-- Reading passage --
Command line reverse polish calculator

Question

Write the program expr, which evaluates a reverse Polish expression from the command line, where each operator or operand is a separate argument.

For example:

expr 2 3 4 + *

There are 4 files:

calc.c

#include <stdio.h>
#include <stdlib.h>
#include "calc.h"

int main(int argc, char *argv[]) {
    double tmpOp;
    char c;

    if(argc > 3) {

        while(--argc) {
            c = getOp(*++argv);
            switch(c) {
                case NUMBER:
                    push(atof(*argv));
                    break;
                case '+':
                    push(pop() + pop());
                    break;
                case '-':
                    tmpOp = pop();
                    push(pop() - tmpOp);
                    break;
                case '*': 
                    push(pop() * pop());
                    break;
                case '\\':
                    tmpOp = pop();

                    if(!tmpOp) {
                        printf("error: can't divide by 0\n");
                    }
                    else {
                        push(pop()/tmpOp);
                    }
                    break;
                default:
                    printf("error: invalid expression %s\n", *argv);
            }
        }
        printf("%g\n", pop());
    }
    else {
        printf("invalid call\n");
    }

    return 0;
}

This file consist in a while loop that runs argc-1 times. At each iteration an argument is analized. If it is a number, it is pushed to the stack. If it is an operator, 2 numbers are popped from the stack and the operator is applied to these operands. If the argument is not valid, an error is printed.

argc should allways be bigger than 3 because, at this moment, the calculator needs at least 2 operands and 1 operator for an valid call.

The file getop.c:

#include <ctype.h>
#include "calc.h"

static int isNumber(const char *s) {
    int i = 0;

    if(isdigit(s[i])) {
        for(; isdigit(s[i]); i++) 
            ;
    }

    if(s[i] == '.') {
        i++;
        for(; isdigit(s[i]); i++)
            ;
    }

    if(s[i] == 'e' || s[i] == 'E') {
        i++;
        for(; isdigit(s[i]); i++)
            ;
    }

    if(s[i] != '\0') {
        return 0;
    }
    return 1;
}


char getOp(const char *op) {
    int i;

    if(!isdigit(op[0]) && op[0] != '.') {
        return op[0];
    }

    i = 0;

    /* support for negative number */
    if(op[0] == '-' && !isdigit(op[1])) {
        return op[0];
    }
    else {
        i++;
    }
    if(isNumber(op + i)) {
        return NUMBER;
    }

    return op[0];
}

The function getOp returns 'n' if op contains an valid number or the first charachter of op if it is not a number - for example when we are dealing with operators. The function getOp uses a helper to check if the the value of op is a valid number. Also, the call getOp(op + i) is intended to validate checks for negative number.

-- Exercise details --
According to the reverse Polish calculator post above, what is the least a valid call to the calculator needs?

-- Data extract --

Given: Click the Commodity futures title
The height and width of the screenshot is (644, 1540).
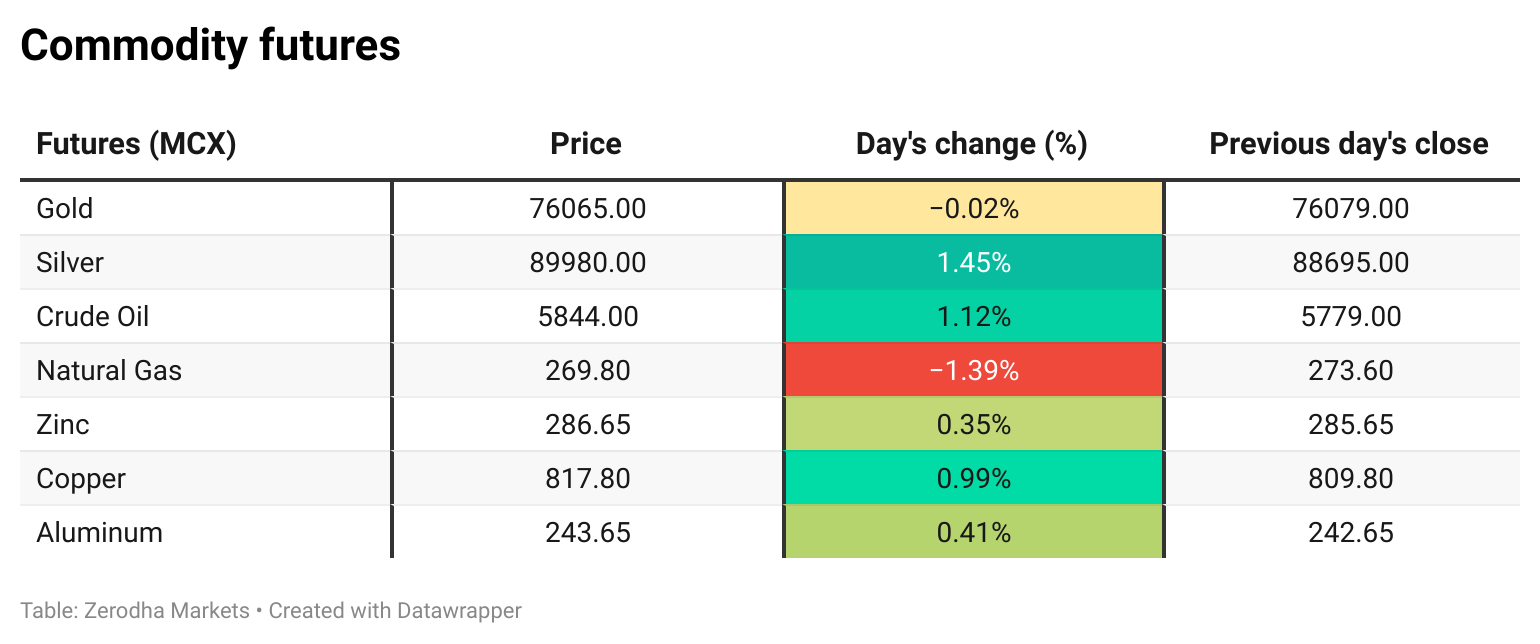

-- Exercise answer --
At least 2 operands and 1 operator.